- Entries provided:
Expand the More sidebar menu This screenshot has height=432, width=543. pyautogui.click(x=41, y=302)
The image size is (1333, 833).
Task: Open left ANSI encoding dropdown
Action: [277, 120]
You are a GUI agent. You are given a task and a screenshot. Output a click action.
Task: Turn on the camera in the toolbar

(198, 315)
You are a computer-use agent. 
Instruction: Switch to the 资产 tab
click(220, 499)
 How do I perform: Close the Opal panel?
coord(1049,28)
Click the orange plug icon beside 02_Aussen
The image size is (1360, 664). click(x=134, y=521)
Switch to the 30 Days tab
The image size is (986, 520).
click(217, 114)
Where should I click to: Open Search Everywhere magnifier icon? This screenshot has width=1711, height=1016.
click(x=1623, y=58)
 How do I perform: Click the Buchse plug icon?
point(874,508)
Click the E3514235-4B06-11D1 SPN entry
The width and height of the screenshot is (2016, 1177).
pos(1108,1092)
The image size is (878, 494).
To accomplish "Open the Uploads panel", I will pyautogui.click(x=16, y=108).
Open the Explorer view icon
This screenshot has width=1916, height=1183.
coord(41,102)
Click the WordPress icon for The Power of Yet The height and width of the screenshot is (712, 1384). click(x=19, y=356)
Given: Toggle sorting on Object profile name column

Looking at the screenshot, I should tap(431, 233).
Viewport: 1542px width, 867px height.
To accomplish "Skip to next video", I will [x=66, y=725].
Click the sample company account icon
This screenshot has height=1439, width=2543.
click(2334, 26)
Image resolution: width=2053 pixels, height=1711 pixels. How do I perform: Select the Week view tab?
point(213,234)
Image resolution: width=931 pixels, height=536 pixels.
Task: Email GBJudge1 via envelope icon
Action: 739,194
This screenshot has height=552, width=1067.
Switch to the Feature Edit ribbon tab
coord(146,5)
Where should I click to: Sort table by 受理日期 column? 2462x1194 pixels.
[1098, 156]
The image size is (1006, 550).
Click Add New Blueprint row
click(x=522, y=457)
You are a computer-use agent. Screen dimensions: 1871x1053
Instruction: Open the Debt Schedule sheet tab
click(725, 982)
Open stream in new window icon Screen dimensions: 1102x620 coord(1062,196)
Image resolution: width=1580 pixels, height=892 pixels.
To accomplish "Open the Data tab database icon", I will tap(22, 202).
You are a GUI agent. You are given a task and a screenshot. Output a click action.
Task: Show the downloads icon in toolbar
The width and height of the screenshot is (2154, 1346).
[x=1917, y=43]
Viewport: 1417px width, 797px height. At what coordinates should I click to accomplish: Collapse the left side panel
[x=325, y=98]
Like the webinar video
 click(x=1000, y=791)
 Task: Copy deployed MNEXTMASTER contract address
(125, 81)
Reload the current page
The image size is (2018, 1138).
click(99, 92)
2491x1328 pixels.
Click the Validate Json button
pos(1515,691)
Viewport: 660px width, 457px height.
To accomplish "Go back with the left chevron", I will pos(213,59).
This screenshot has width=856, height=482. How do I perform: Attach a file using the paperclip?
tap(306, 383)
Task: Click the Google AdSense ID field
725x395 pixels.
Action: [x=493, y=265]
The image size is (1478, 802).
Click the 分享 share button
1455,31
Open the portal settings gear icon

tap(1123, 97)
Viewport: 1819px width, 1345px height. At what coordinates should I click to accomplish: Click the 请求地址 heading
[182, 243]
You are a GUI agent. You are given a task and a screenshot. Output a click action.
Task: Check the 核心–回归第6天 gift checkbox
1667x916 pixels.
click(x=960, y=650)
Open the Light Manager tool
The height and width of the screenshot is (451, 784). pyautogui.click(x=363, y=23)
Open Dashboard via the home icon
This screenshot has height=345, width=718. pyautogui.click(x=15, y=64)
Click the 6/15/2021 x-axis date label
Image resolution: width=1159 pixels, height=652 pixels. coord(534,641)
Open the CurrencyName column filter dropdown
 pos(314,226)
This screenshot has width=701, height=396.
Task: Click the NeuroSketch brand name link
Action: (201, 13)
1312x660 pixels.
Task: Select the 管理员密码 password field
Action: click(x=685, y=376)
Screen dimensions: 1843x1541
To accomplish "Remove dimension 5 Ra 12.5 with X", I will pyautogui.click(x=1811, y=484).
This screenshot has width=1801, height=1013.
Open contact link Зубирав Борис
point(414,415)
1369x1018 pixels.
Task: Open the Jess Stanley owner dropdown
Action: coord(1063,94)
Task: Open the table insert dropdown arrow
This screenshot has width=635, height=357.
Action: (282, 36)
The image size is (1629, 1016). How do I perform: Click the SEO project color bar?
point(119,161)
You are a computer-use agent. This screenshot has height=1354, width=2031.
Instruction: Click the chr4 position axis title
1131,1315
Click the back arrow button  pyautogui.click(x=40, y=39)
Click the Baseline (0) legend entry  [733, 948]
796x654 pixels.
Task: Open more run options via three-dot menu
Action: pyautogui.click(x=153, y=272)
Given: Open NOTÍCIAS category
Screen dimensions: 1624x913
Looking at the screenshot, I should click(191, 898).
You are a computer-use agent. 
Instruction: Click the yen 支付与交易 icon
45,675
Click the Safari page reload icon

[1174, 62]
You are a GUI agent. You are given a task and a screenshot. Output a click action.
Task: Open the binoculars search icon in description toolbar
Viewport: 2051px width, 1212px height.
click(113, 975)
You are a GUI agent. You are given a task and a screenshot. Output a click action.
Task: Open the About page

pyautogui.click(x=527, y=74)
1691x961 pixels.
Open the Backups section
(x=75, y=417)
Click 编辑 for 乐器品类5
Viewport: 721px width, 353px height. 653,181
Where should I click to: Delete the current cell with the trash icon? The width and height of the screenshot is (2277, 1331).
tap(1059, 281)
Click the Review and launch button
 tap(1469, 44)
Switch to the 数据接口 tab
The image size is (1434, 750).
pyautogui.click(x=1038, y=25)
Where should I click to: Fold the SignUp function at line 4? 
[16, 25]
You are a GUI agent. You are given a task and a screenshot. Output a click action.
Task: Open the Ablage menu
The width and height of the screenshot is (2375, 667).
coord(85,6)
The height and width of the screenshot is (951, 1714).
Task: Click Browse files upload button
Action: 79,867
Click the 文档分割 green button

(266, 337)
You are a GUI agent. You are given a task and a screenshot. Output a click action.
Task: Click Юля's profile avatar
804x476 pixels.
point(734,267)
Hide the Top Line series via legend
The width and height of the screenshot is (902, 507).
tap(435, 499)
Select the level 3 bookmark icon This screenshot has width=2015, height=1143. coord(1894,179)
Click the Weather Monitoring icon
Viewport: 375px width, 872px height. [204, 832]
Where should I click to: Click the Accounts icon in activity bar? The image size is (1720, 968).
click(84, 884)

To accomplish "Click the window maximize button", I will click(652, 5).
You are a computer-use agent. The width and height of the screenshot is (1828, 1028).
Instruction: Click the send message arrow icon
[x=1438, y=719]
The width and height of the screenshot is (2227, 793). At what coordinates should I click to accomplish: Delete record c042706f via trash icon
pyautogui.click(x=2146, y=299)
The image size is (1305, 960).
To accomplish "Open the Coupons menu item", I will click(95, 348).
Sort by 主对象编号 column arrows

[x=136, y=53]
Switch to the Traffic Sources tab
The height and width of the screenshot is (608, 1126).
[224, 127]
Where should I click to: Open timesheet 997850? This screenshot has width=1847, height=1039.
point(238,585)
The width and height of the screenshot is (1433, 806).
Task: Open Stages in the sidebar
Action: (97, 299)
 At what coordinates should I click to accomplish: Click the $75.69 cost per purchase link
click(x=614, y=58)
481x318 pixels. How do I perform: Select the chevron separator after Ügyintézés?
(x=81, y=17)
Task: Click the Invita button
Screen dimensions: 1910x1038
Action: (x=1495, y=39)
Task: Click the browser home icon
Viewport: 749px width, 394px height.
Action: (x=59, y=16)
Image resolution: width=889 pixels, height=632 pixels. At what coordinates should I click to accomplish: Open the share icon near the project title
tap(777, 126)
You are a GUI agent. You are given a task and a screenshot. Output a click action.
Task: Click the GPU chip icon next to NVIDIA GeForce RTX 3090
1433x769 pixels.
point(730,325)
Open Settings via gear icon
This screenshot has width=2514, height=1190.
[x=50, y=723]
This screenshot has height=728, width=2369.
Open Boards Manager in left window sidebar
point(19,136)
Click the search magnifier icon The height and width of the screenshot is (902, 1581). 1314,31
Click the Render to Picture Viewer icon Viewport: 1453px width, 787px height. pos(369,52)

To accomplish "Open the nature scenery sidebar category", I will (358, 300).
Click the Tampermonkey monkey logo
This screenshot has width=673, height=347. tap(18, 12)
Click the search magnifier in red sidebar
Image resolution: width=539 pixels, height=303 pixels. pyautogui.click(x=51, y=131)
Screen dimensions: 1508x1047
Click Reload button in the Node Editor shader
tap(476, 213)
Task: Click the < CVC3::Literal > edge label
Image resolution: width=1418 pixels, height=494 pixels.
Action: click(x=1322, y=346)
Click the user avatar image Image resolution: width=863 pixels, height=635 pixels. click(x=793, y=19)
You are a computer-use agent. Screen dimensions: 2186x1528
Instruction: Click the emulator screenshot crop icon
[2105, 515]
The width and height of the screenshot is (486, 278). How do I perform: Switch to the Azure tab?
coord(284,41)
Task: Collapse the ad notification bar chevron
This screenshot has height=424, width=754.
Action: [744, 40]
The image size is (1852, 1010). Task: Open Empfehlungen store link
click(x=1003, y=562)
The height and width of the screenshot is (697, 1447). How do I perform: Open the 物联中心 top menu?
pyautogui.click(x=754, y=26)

- Activity:
Return every line of the preceding records in which the word "category" appears.

- Written response:
Given: Open NOTÍCIAS category
To accomplish "Open the nature scenery sidebar category", I will (358, 300).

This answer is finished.